Highlighting takes long time for large documents

Hi

My index contains objects of various sizes, usually around 1-100 kB.
However, sometimes there are documents 10-30 MB. When I get search hits for
these objects highlighting takes very long time.

Highlighting (large object included): 263257 ms
Highlighting (large object excluded): 32 ms
Without highlighting (large object included): 328 ms

The large object is around 25 MB.

Is this the expected behavior?
Will providing "term_vector information" by setting
"with_positions_offsets" help with this problem?
Is there any other tuning I can perform?

I'm running a single node using 0.19.4 on Ubuntu 12.04 using an EC2 XL
instance. The index is currently stored on EBS. I have increased the memory
for Elastic Search to 8 GB, however usually the allocated heap is around
1.5 GB.

I have several indices at a total of 40 GB. The particular index where this
happens is 5 GB with 315000 documents, although I have similar problems
with the other indices.

java version "1.6.0_24"
OpenJDK Runtime Environment (IcedTea6 1.11.3) (6b24-1.11.3-1ubuntu0.12.04.1)
OpenJDK 64-Bit Server VM (build 20.0-b12, mixed mode)

/Jan

Hi Jan,

Highlighting large pieces of text is slow. Setting 'term_vector' to
'with_positions_offset' will increase
the highlighting speed (under the hood this will trigger Lucene's fast
vector highlighter). Setting
'term_vector' to 'with_positions_offset' will increase the size of
your index dramatically. How much exactly is hard to say, but I
wouldn't be
surprised if your index doubled in size. How much exactly depends on
how many fields you set term_vectors to with_positions_offsets
and your input data.

Martijn

How much faster will the results be with_positions_offset? From 260
seconds to .... a few seconds? Or even faster?

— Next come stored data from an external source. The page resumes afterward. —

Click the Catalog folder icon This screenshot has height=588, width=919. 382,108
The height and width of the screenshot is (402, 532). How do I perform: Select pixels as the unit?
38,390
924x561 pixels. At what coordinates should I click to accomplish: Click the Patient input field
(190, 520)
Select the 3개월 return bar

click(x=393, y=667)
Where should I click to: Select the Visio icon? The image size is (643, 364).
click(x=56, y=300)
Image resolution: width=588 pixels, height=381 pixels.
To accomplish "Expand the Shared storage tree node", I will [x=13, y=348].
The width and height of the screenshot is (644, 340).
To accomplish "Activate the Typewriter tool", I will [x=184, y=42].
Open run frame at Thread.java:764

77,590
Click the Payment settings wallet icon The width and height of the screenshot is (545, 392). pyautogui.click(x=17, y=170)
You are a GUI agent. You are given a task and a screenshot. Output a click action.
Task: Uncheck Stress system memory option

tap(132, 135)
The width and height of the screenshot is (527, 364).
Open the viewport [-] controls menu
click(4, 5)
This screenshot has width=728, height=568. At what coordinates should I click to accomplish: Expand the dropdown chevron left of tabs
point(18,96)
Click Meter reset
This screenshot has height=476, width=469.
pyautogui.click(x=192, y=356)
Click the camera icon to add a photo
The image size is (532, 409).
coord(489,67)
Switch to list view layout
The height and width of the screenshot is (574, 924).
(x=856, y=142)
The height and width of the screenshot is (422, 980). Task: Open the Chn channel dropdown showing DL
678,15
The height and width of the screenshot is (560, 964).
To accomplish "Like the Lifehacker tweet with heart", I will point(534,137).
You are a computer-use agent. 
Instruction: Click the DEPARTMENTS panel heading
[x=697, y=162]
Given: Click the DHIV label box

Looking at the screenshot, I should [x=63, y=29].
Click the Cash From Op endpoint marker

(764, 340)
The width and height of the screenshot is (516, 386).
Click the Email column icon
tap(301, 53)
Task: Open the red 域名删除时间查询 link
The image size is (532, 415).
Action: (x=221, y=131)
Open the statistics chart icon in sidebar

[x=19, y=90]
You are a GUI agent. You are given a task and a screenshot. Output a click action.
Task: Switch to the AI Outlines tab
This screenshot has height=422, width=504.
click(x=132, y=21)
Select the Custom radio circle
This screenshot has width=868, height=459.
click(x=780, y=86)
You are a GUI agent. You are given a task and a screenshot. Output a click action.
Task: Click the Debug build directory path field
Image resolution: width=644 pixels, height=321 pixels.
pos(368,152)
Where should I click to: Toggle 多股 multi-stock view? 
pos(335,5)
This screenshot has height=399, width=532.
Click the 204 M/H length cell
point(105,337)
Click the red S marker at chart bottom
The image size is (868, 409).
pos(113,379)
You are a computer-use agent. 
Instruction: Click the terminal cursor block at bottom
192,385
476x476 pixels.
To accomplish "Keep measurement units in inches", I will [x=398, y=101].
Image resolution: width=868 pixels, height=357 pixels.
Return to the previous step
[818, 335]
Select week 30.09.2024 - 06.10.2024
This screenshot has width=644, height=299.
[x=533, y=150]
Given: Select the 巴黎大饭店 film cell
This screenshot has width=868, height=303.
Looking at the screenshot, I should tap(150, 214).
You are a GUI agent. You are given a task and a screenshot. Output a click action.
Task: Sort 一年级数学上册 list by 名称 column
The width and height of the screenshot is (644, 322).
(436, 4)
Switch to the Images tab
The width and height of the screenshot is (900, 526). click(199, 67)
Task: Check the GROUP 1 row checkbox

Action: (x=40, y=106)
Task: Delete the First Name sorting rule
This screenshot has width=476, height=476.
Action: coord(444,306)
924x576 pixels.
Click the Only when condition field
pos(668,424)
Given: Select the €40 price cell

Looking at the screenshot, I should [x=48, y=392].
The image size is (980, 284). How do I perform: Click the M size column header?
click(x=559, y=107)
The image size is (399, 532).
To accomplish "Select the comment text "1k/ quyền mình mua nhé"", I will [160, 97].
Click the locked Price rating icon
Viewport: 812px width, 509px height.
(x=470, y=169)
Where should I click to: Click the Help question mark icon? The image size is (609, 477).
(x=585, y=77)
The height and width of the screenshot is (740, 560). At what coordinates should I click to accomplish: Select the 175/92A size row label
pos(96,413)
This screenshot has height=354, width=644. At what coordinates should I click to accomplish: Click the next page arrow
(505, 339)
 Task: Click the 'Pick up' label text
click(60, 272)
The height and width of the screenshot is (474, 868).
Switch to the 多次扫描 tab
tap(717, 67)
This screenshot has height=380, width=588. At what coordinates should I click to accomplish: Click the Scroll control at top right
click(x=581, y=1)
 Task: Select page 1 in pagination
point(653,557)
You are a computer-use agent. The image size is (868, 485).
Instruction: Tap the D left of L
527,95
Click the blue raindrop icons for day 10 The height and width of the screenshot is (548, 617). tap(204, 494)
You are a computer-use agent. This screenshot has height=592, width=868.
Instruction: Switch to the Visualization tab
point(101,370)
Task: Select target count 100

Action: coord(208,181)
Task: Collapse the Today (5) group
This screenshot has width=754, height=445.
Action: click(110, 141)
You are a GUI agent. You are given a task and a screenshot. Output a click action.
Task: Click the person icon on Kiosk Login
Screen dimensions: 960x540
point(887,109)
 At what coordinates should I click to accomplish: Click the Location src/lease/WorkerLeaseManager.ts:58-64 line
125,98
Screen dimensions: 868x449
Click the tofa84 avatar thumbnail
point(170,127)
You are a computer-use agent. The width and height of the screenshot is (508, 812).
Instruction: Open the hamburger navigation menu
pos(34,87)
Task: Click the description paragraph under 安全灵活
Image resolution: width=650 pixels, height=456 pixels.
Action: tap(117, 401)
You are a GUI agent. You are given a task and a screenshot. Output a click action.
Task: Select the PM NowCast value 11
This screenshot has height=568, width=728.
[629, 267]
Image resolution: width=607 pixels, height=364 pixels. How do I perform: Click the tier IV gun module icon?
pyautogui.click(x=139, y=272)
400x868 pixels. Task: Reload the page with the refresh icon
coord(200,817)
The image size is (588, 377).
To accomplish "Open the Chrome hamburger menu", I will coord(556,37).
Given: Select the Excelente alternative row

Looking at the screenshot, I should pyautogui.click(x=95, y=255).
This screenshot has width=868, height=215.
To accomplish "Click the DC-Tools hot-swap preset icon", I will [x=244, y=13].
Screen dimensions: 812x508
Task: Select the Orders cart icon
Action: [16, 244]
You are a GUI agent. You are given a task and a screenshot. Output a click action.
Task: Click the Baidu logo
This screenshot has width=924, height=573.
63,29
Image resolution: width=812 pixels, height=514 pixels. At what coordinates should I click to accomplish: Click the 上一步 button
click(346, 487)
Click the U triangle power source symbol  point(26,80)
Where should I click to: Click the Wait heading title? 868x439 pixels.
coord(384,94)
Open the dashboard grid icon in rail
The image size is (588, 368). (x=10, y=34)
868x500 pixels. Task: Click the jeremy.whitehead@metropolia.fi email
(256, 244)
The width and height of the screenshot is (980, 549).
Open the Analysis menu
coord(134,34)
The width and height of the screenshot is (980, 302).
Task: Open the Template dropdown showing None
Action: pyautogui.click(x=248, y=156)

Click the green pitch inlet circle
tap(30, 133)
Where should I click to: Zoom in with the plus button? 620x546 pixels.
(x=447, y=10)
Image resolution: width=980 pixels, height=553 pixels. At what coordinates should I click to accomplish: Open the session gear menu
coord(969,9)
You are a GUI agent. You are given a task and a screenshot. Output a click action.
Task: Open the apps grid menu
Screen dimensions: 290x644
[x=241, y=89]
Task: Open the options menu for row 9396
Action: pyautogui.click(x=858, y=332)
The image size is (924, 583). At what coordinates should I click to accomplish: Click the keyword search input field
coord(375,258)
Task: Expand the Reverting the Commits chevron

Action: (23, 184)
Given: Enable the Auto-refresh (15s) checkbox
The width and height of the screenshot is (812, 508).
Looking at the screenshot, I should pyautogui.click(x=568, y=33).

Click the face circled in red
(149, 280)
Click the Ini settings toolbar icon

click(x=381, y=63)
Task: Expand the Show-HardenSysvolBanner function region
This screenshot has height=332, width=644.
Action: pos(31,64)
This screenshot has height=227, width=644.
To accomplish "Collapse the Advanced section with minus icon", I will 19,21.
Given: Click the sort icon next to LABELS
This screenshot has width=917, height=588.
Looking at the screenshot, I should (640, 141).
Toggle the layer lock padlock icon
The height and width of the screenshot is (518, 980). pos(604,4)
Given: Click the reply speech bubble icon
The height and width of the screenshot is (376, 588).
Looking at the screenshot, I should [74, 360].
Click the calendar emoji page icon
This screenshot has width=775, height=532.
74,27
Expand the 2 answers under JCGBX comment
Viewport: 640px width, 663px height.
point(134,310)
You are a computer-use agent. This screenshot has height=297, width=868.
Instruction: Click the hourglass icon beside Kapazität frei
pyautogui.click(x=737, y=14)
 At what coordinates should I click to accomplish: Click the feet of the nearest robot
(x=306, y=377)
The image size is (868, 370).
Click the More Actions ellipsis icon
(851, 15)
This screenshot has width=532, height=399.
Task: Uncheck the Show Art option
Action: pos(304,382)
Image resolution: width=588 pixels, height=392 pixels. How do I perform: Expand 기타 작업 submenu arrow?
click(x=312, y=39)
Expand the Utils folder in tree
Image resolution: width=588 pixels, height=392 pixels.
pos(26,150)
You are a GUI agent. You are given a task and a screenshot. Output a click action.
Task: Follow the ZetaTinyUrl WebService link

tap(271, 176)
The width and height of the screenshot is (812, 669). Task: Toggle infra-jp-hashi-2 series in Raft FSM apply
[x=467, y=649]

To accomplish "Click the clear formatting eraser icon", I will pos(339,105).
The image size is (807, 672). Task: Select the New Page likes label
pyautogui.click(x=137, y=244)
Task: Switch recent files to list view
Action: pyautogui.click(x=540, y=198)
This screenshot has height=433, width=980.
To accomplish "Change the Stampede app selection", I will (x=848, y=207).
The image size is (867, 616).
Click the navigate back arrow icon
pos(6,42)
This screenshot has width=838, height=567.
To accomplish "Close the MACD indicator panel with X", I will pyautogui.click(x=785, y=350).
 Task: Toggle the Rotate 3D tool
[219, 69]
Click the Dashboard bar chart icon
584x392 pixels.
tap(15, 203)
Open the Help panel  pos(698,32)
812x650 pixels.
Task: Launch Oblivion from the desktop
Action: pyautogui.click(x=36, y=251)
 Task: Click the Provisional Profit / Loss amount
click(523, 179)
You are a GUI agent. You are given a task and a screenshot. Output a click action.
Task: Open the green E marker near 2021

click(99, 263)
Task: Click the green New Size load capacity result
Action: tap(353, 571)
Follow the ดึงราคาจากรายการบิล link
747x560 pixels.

Any other design suggestions? For example since I'm only doing
highlighting on a single field I'm considering saving a truncated
version of that field that only contains the first 100 kB (or
something) which will work in most cases and I'll have to live with
perhaps missing highlighting for the really large documents.

/Jan

On Wed, Jul 18, 2012 at 6:00 PM, Martijn van Groningen
martijn.is.hier@gmail.com wrote:

Hi Jan,

Highlighting large pieces of text is slow. Setting 'term_vector' to
'with_positions_offset' will increase
the highlighting speed (under the hood this will trigger Lucene's fast
vector highlighter). Setting
'term_vector' to 'with_positions_offset' will increase the size of
your index dramatically. How much exactly is hard to say, but I
wouldn't be
surprised if your index doubled in size. How much exactly depends on
how many fields you set term_vectors to with_positions_offsets
and your input data.

Martijn

On 18 July 2012 19:51, Jan Kronquist jan.kronquist@gmail.com wrote:

How much faster will the results be with_positions_offset? From 260
seconds to .... a few seconds? Or even faster?
Depends, but fast vector highlighting is around 2.5 times faster than
normal highlighting.

Any other design suggestions? For example since I'm only doing
highlighting on a single field I'm considering saving a truncated
version of that field that only contains the first 100 kB (or
something) which will work in most cases and I'll have to live with
perhaps missing highlighting for the really large documents.
Not really unless less the text to highlight is reduced, which would
obviously lower the time spend for highlighting by a lot, but this might not
be acceptable for all use cases. In general

--
Met vriendelijke groet,

Martijn van Groningen

On 7/18/2012 1:53 PM, Martijn van Groningen wrote:

Depends, but fast vector highlighting is around 2.5 times faster than
normal highlighting.

I just finished a small experiment related to highlighting and use of
FastVectorHighlighter.

1 Speed

I found that when human generated documents (as opposed to product
catalog entries or log entries etc.)
where a lot faster then the quoted "2.5 times" (from the original
release notes) particularly for large files.
Like Jan, I had the occasional very large file. Any query that returned
two such ridiculous files and a few very large files would time out
before returning and might run for
take a total of 2 seconds! Queries are for a page of 10 results each
result with one (best) hit highlight fragment.
The things that highlighted fast before were many times faster (like
5-10x) while the slow ones were still 2+ times faster!
I can't find any queries (1 page of 10 results) that take more than 400
ms to do everything (including a bunch of overhead in the UI).

2 Index size

Our indexes include the Tika parsed text. After adding offsets, two
examples test indexes change size by the following.
Before 27.4 MB -> after 34.1 MB (766 documents) = 24% increase
Before 941 MB -> after 1412 MB (9705 documents) = 50% increase (many
files occur twice in this corpus, so I believe the index overhead was
inherently less thus adding offsets were a large percentage.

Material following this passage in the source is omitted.